Aderezando su desvarío con una banda sonora, un sonido suave comenzó a surcar el aire. Al principio, lo asoció a aquel espejismo que lo rodeaba y ni siquiera hizo ademán de escucharlo con atención, lo dejó ahí, flotando, para que todo pareciera más onírico. Le daba gracias a Dios por hacerle más llevadera esa fantasía que le estaba llevando a la locura.
La frecuencia del tintineo aumentó, por lo que tuvo que prestarle la atención que la impaciencia musical requería. Alguien estaba tocando la campanilla de la entrada.
El anciano se levantó pesaroso, le costaba entreverar la realidad de lo que escuchaba con todo el papel que se interponían en su camino. Con gran esfuerzo llegó hasta la puerta y la abrió.
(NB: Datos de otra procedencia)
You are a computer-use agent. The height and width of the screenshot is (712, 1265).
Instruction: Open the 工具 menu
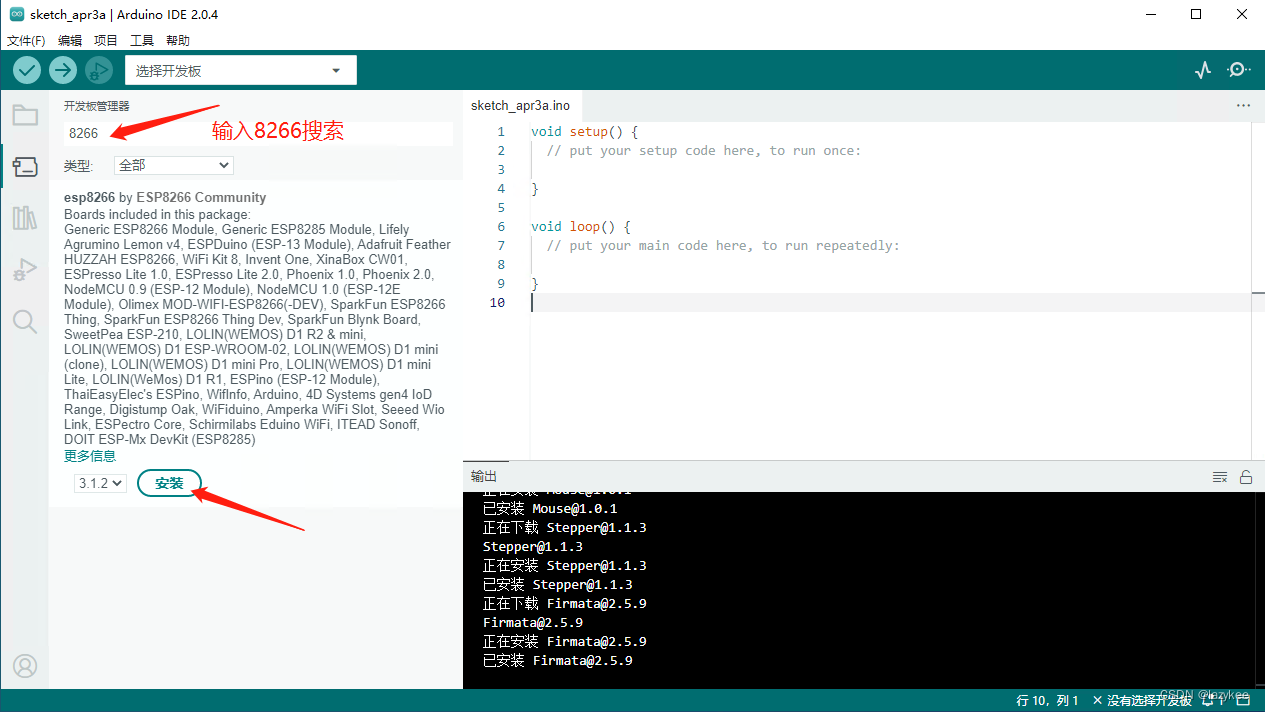[141, 40]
Allí esperaban cientos de seres diminutos vestidos con unos trajes verdes, repartidos desde el porche hasta el mismísimo sauce que presidía la loma que había frente a su casa.
—¡Es él! —gritó uno de ellos.
—¡Traed el espejo, rápido! —ordenó el que parecía ser el jefe.
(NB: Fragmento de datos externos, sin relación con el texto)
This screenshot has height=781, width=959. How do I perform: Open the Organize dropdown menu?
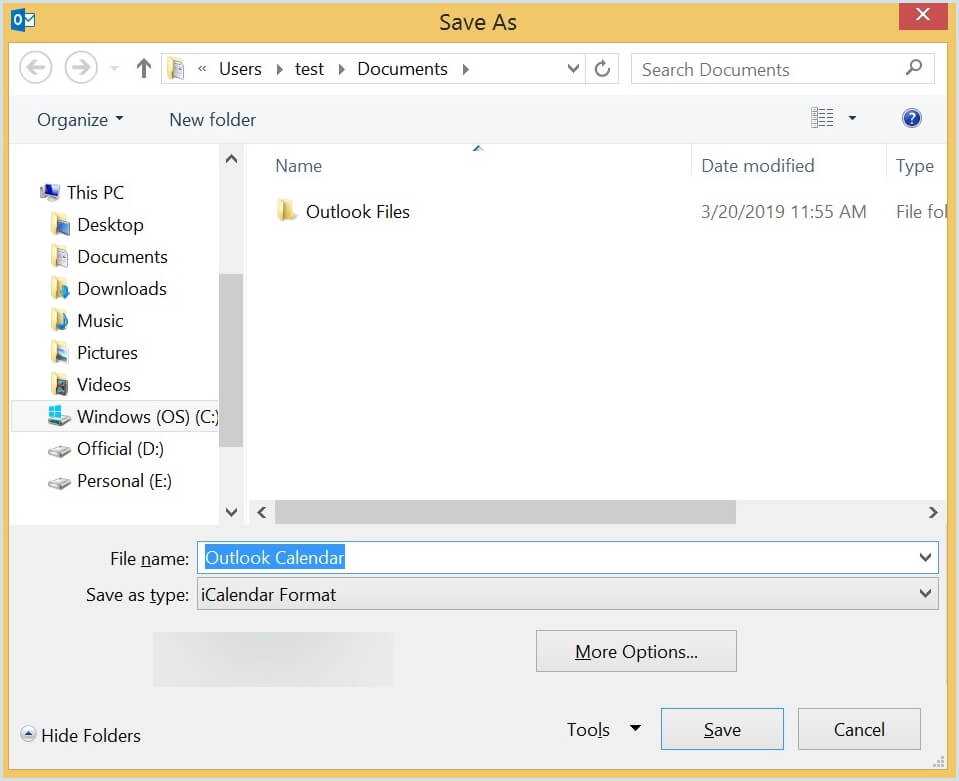pyautogui.click(x=78, y=119)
Un grupo de elfos que transportaban un gran espejo lo pusieron frente al hombre. Sólo la ilusión hecha murmullo se escuchaba en aquel lugar.
El señor Kaufman abrió los ojos todo lo que pudo y por un momento dejó de respirar. No sabía que hacer, ni que decir. Sólo permanecía inmóvil, frente a lo que mostraba aquel reflejo. Era él, pero no era él. Tenía blancos el pelo y la barba, con un sombrero rojo que terminaba en una borla y un traje del mismo color.
Tocó su rostro ligeramente, como si quisiera cerciorarse de la correspondencia entre la imagen y su persona. Con la sensación de la otra persona no iba a replicar su gesto, pero lo hizo y ambos sonrieron.
Sus ojos se empañaron de recuerdos y desbordaron la alegría de antaño, al reencontrarse consigo mismo.
—¡Ho, ho, ho! —susurró.
Del cielo apareció un trineo arrastrado por nueve imponentes renos. Al verlos, un brillo especial volvió a la mirada del anciano, sus manos comenzaron a temblar y de su boca empezaron a brotar antiguos amigos.
—¡Rodolfo, Alegre, Bailarín, Acróbata, Bromista, Cupido, Cometa, Trueno, Relámpago! ¡Oh, Dios mío! —gritó con alegría y alivio.
De entre las sombras aparecieron los observadores del principio…
—Este año ha sido por los pelos. Cada vez se hace más difícil que recuerde.
—Mil setecientos cincuenta años no pasan en balde y la enfermedad avanza rápido.
—Cerrad el pico, cabezas de chorlito —los mandó a callar el Grinch.